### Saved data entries
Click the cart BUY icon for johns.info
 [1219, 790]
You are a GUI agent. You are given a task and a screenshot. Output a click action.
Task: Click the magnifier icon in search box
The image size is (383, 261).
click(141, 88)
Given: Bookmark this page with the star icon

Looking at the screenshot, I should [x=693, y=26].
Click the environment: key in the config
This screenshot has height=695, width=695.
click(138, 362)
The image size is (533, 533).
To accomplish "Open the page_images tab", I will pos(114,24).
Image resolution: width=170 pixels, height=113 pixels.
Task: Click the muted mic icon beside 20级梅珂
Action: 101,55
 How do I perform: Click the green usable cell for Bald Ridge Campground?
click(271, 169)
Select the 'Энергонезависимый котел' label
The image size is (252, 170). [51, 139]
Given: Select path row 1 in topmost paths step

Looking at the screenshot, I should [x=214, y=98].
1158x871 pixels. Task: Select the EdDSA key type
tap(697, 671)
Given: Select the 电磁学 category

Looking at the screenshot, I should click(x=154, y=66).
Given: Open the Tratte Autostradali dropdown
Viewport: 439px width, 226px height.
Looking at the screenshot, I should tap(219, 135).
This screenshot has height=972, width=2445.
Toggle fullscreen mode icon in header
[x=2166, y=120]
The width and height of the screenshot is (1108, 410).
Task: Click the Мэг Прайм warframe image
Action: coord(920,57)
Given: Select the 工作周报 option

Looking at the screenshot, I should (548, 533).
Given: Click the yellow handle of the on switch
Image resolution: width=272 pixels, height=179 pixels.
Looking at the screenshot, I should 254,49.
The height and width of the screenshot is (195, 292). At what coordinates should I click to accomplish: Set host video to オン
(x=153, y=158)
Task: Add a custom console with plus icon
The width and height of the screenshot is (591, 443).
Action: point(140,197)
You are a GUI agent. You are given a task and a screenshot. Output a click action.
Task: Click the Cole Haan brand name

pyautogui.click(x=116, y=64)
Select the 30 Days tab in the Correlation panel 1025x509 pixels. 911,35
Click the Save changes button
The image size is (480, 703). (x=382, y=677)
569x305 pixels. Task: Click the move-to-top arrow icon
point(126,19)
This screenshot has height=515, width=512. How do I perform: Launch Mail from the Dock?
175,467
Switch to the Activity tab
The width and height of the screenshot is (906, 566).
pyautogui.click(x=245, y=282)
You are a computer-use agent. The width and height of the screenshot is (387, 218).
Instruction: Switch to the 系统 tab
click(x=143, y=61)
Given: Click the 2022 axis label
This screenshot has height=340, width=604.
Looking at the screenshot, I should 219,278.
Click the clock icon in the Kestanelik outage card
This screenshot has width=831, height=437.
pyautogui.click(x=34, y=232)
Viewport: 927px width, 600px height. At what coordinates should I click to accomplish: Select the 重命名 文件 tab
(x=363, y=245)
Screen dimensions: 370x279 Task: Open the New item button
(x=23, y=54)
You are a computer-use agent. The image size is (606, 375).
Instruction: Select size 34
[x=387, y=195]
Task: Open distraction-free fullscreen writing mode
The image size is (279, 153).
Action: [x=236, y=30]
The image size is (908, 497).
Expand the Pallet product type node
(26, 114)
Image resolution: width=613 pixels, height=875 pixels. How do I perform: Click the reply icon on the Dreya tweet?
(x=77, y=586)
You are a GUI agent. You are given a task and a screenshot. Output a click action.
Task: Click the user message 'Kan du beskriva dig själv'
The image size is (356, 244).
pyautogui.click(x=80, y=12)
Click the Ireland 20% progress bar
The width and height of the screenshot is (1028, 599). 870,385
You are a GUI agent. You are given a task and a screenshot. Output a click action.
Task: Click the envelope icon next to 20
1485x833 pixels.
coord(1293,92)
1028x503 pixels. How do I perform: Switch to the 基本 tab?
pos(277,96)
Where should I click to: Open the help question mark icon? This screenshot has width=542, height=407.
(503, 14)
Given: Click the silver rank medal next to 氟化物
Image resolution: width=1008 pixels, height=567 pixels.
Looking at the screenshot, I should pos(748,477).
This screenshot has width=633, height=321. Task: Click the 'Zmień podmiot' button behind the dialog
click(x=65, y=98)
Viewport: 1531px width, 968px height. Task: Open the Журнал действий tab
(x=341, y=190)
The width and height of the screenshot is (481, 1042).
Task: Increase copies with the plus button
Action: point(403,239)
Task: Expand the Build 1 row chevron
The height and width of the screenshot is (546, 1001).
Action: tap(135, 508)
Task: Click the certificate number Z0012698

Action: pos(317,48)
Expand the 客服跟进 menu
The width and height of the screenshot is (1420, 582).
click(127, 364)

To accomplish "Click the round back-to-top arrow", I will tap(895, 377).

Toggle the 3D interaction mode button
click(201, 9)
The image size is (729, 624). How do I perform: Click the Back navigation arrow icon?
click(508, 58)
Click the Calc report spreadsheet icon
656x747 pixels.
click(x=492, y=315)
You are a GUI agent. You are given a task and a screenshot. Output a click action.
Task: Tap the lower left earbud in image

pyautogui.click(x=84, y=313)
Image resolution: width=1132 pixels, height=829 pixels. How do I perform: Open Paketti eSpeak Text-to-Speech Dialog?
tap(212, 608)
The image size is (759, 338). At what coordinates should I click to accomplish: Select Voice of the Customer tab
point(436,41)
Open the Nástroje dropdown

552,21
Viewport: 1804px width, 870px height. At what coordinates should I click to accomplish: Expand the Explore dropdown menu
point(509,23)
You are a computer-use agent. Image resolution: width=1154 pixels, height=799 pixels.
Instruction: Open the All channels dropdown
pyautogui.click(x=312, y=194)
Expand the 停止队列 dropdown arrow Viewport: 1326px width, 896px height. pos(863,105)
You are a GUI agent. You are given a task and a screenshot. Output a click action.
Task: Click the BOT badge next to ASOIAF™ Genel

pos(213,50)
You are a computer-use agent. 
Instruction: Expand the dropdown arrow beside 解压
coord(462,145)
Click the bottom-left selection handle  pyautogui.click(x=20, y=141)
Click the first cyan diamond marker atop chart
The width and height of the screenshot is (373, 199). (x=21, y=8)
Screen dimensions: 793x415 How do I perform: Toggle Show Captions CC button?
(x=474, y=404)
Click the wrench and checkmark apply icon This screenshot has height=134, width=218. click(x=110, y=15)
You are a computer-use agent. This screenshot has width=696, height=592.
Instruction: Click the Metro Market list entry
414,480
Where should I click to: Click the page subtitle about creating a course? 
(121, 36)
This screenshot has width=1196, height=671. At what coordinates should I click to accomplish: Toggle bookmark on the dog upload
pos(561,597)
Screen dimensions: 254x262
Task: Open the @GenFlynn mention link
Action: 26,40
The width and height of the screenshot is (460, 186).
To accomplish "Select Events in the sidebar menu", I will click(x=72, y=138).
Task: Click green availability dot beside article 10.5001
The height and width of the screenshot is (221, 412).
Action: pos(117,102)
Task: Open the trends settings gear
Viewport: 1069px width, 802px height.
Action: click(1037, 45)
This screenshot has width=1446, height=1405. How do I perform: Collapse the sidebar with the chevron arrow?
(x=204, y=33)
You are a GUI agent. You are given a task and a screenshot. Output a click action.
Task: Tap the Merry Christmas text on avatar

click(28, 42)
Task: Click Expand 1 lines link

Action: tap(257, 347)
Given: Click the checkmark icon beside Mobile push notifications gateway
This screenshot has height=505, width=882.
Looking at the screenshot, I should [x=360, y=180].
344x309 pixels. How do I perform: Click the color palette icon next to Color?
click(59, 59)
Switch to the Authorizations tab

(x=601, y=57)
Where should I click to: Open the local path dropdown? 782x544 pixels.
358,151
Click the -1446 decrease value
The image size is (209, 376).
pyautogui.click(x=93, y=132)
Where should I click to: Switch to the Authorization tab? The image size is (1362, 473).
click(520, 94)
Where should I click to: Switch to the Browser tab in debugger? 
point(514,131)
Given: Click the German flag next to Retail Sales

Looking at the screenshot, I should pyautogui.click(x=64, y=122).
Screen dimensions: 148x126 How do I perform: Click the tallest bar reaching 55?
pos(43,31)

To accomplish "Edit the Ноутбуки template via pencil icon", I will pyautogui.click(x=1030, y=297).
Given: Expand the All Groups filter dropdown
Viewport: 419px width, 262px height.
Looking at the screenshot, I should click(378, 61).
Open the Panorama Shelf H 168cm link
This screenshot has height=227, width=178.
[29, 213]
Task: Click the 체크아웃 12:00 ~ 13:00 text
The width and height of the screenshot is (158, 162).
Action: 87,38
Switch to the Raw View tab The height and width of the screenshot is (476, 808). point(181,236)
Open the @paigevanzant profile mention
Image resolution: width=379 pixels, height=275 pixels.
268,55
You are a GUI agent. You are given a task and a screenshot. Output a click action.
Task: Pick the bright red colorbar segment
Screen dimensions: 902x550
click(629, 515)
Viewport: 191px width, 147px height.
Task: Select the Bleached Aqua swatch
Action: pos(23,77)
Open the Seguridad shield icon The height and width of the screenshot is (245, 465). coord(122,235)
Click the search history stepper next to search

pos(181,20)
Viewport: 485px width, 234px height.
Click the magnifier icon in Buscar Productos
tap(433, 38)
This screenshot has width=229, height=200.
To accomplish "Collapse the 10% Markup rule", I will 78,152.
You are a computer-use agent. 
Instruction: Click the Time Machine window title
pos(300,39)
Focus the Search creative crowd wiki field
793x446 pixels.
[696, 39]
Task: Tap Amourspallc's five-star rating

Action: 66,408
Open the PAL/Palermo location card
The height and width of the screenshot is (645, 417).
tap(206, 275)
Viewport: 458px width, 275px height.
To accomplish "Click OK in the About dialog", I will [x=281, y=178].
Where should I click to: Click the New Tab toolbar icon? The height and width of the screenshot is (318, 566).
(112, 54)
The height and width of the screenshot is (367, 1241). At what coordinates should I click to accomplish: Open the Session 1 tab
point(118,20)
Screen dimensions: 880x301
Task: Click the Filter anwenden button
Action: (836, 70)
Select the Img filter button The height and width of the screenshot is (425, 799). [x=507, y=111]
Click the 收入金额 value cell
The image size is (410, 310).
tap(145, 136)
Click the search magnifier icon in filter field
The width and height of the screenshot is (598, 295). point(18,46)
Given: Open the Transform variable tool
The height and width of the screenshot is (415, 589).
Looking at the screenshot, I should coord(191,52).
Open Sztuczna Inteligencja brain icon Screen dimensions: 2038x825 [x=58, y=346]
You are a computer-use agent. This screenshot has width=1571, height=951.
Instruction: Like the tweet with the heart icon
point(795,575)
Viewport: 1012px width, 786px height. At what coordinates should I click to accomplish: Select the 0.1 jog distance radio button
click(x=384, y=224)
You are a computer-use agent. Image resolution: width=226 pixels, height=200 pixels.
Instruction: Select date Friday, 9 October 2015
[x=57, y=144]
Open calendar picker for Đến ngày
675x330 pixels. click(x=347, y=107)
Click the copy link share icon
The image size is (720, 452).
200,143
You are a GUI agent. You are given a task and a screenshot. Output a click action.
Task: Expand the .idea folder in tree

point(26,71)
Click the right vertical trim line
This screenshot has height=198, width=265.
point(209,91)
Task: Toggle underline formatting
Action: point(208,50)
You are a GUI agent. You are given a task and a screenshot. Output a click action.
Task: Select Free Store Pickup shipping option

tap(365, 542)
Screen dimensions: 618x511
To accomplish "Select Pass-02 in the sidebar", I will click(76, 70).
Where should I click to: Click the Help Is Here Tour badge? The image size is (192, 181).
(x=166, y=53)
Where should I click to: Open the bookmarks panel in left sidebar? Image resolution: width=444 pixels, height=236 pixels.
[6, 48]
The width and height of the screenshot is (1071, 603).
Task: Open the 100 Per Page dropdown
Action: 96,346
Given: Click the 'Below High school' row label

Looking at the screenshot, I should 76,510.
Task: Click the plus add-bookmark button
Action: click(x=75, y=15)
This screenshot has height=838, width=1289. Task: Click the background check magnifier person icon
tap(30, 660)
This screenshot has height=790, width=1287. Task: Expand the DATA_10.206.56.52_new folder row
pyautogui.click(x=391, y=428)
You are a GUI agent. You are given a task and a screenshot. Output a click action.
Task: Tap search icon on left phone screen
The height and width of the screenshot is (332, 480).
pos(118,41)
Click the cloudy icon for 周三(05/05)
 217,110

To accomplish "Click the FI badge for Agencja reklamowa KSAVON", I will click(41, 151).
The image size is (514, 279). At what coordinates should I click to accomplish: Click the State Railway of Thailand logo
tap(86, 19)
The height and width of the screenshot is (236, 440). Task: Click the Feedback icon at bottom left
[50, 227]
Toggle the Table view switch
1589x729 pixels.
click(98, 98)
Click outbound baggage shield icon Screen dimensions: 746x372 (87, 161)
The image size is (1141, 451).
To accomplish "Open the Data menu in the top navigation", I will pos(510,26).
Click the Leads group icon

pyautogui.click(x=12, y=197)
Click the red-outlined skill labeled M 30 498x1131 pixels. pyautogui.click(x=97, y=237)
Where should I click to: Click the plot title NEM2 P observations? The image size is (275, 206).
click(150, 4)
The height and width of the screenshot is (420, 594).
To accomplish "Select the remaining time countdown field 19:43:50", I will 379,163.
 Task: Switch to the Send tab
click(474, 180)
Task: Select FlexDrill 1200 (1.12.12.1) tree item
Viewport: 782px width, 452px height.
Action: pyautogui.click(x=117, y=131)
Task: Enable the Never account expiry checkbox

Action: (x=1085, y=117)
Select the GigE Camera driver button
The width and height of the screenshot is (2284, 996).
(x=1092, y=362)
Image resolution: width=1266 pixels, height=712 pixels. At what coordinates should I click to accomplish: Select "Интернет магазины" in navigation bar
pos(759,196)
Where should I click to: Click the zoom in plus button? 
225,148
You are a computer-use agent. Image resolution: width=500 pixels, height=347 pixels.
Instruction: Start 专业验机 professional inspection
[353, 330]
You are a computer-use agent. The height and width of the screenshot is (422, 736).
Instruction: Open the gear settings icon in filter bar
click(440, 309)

### Problem description
Return exactly, and only, the lines above starting at the line that contains "569x305 pixels. Task: Click" and ending at the line that contains "Task: Open distraction-free".

### Answer to the problem
569x305 pixels. Task: Click the move-to-top arrow icon
point(126,19)
This screenshot has height=515, width=512. How do I perform: Launch Mail from the Dock?
175,467
Switch to the Activity tab
The width and height of the screenshot is (906, 566).
pyautogui.click(x=245, y=282)
You are a computer-use agent. The width and height of the screenshot is (387, 218).
Instruction: Switch to the 系统 tab
click(x=143, y=61)
Given: Click the 2022 axis label
This screenshot has height=340, width=604.
Looking at the screenshot, I should 219,278.
Click the clock icon in the Kestanelik outage card
This screenshot has width=831, height=437.
pyautogui.click(x=34, y=232)
Viewport: 927px width, 600px height. At what coordinates should I click to accomplish: Select the 重命名 文件 tab
(x=363, y=245)
Screen dimensions: 370x279 Task: Open the New item button
(x=23, y=54)
You are a computer-use agent. The image size is (606, 375).
Instruction: Select size 34
[x=387, y=195]
Task: Open distraction-free fullscreen writing mode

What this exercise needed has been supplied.